● BRIEF
In the data below, one line contains "Coral (214, 769)" and a later one contains "[button] (17, 51)". Print both, with every line between them, exactly and alone.

● DATA FOR THIS TASK
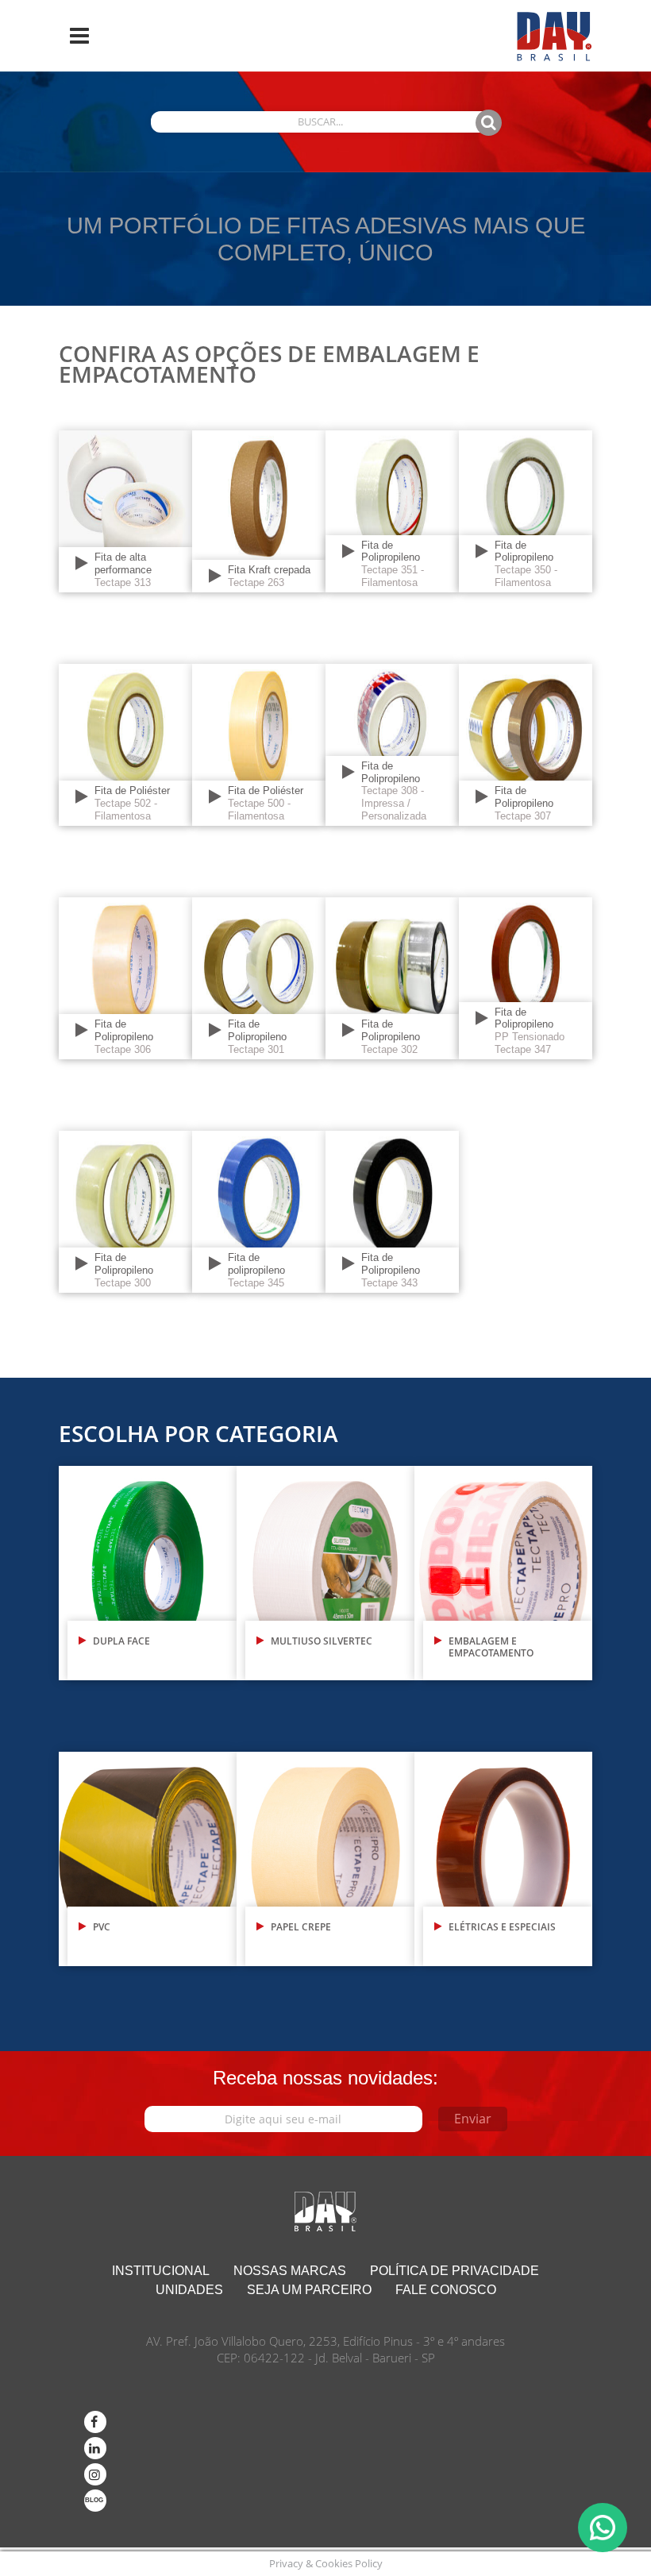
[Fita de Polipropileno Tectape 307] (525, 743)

---

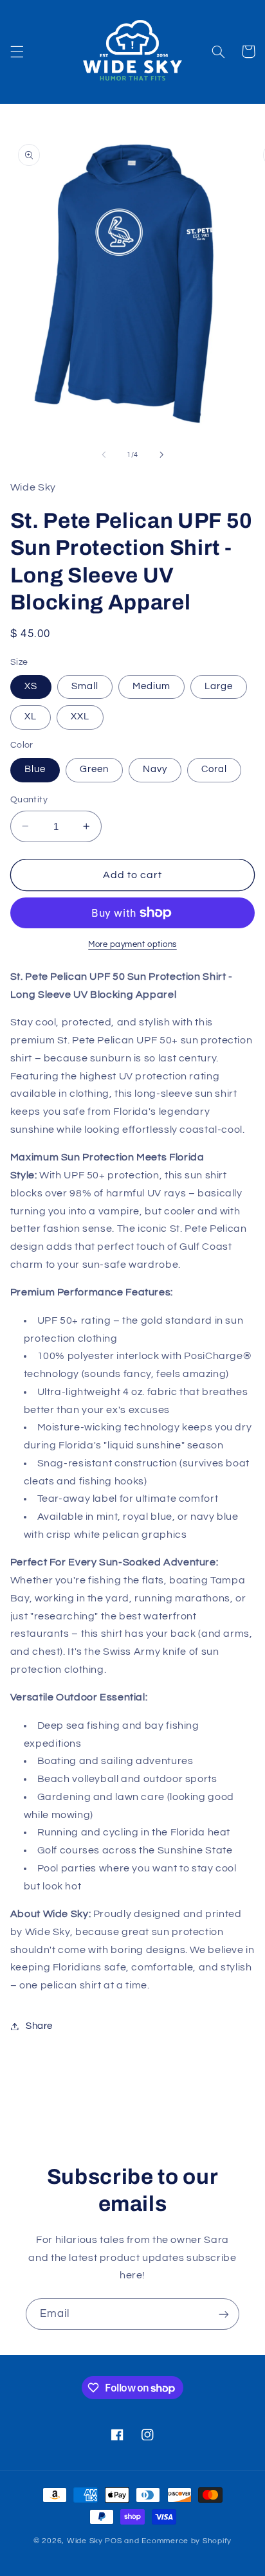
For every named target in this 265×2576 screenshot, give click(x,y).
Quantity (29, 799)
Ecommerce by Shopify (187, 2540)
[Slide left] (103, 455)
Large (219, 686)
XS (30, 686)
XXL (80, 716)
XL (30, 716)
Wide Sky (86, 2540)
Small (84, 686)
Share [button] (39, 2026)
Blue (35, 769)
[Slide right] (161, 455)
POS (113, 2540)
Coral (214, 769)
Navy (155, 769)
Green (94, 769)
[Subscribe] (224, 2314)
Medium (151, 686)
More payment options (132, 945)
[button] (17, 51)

● RESULT
Coral (214, 769)
Navy (155, 769)
Green (94, 769)
[Subscribe] (224, 2314)
Medium (151, 686)
More payment options (132, 945)
[button] (17, 51)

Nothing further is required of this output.